Schroeter lebt nicht mehr. Auch der Opernimpresario Rolf Liebermann, der Elizabeth als junge Frau vom Konservatorium an die Pariser Oper holte, und der Choreograph Maurice Béjart, der sie stets „meine Babette“ nannte, sind nicht mehr auf dieser Welt. Was bleibt, sind neue Freunde – und was ebenfalls bleibt, ist die Musik. „Ich könnte ohne Mozart nicht leben“, sagt sie, quirlig, schwärmerisch, mit einem Hauch Pathétique in der Stimme. Ihr erstes Dirigat hatte sie mit „Die Hochzeit des Figaro“, Mozarts komödiantischem Lehrstück zu Treue und Promiskuität. Elizabeths Spezialität aber ist die schwerblütig-intensive Opernmusik von Richard Wagner. Für Béjarts viereinhalbstündigen „Ring um den Ring“ besorgte sie die musikalische Einrichtung, schuf aus den verschiedenen Wagner-Opern eine akzentuiert moderne, rhythmusstarke Collage.
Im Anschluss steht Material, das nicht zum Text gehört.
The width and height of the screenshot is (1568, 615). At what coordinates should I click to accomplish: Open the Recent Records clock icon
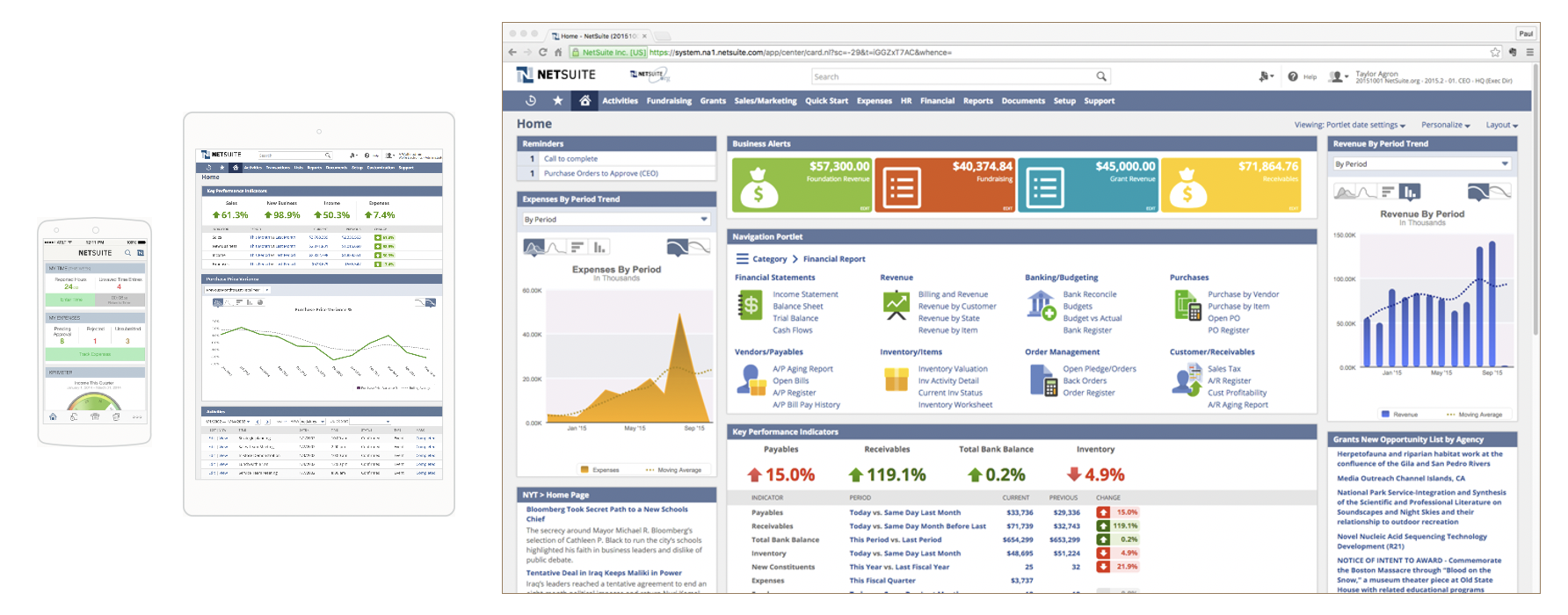[531, 101]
KLANGGEWORDENE RAUSCHZUSTÄNDE

Auch im „Tod in Venedig“ gibt es neben Bach viel Wagner zu hören, als Klavierauszug oder auch als Orchesterfassung eingespielt. Isoldes Liebestod aus „Tristan und Isolde“ ist dabei und so manches Werk, das Wagner für Mathilde Wesendonck, die schriftstellernde Muse während seiner ersten Ehe, schrieb. Cooper begleitet das Hamburg Ballett mit diesen klanggewordenen Rauschzuständen nicht nur in Hamburg, sondern auch auf den Gastspielen: so in Baden-Baden, New York, Barcelona, in Venedig, zuletzt in Kopenhagen – stürmisch umjubelt – und im kommenden März wird es in Madrid sein. Es ist aber nicht so, dass Wagner Coopers Lieblingskomponist wäre: „Man kann immer wieder etwas Neues entdecken, das ist das Tolle an Musik, dass sie so vielseitig ist.“ Ihre eigenen Kompositionen sind cineastisch, erinnern mich an Tschaikowsky oder Sibelius, sie leben von wogenden Gefühlen und nie versiegender Hoffnung. Elizabeths Credo könnte in der Hoffnung liegen, die Musik bedeutet.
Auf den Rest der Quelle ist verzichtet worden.